L’ANCE Brindisi ha partecipato a un seminario organizzato dallo SPESAL della ASL Brindisi, focalizzato sulla protezione dei lavoratori dal caldo nei cantieri. L’incontro ha messo in evidenza la necessità di sviluppare soluzioni strutturali a livello nazionale per garantire la sicurezza e la produttività nel settore edile.
1. L’iniziativa del seminario si inserisce nel “Piano Mirato di Prevenzione regionale” e mira a diffondere buone pratiche per la gestione dello stress termico nei cantieri.
2. ANCE Brindisi ha sottolineato che le alte temperature non sono più un fenomeno eccezionale, ma una condizione climatica costante che deve essere integrata nell’organizzazione del lavoro.
3. Le ordinanze adottate durante emergenze climatiche, sebbene necessarie per la sicurezza, possono causare rallentamenti nei lavori e aumentare i costi, comportando possibili penali per le imprese.

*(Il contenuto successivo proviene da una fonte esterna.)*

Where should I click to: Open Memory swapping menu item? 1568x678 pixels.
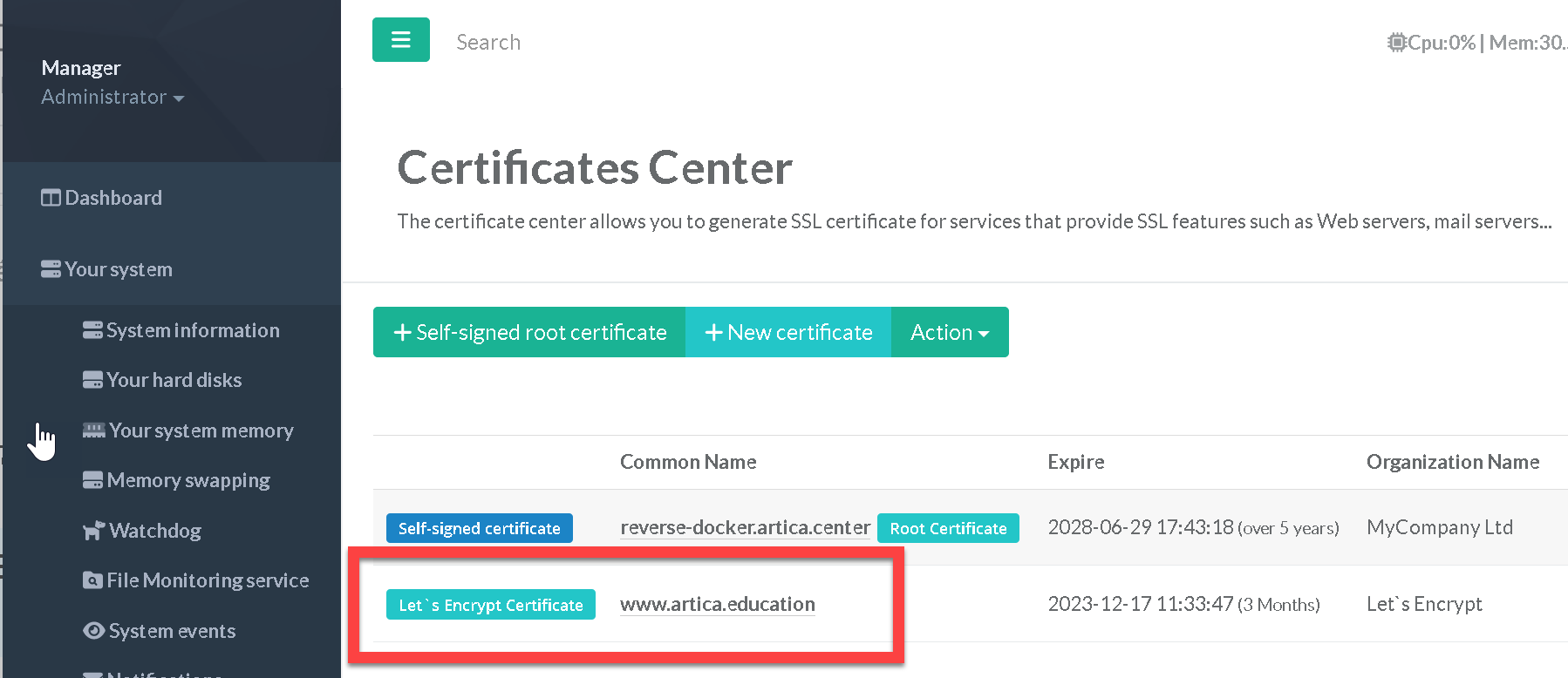coord(187,480)
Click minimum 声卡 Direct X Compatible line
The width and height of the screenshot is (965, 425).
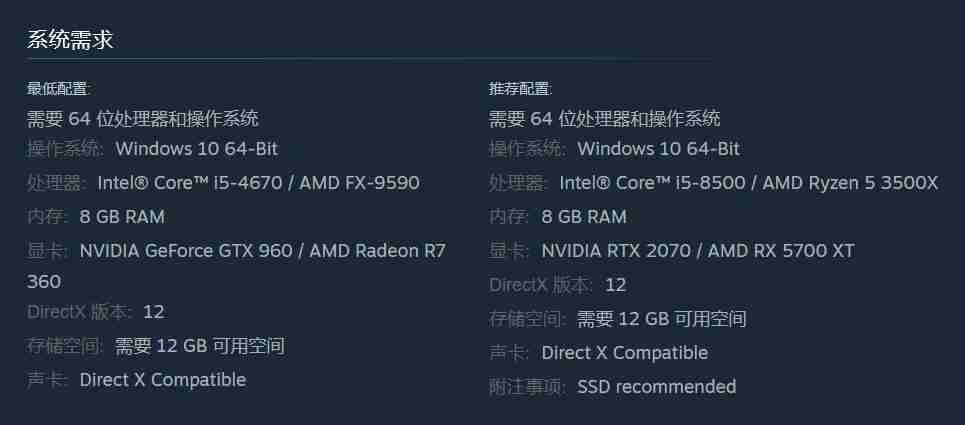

4. L’Associazione ha proposto una revisione degli orari di lavoro nei cantieri, suggerendo l’introduzione di turni notturni per evitare interruzioni dovute al caldo, come già praticato in altri paesi con temperature elevate.
5. ANCE Brindisi ha evidenziato che gli oneri legati alle sospensioni delle attività non ricadono solo sulle imprese, ma influenzano anche l’intera filiera e comportano costi per la collettività.
6. È emersa la necessità di interventi a lungo termine a livello nazionale per bilanciare sicurezza e produttività, coinvolgendo anche il settore della progettazione nell’affrontare i rischi climatici.
7. La programmazione dei lavori deve essere adattata alle nuove condizioni climatiche, integrando modelli organizzativi e cronoprogrammi compatibili per garantire sicurezza e continuità produttiva.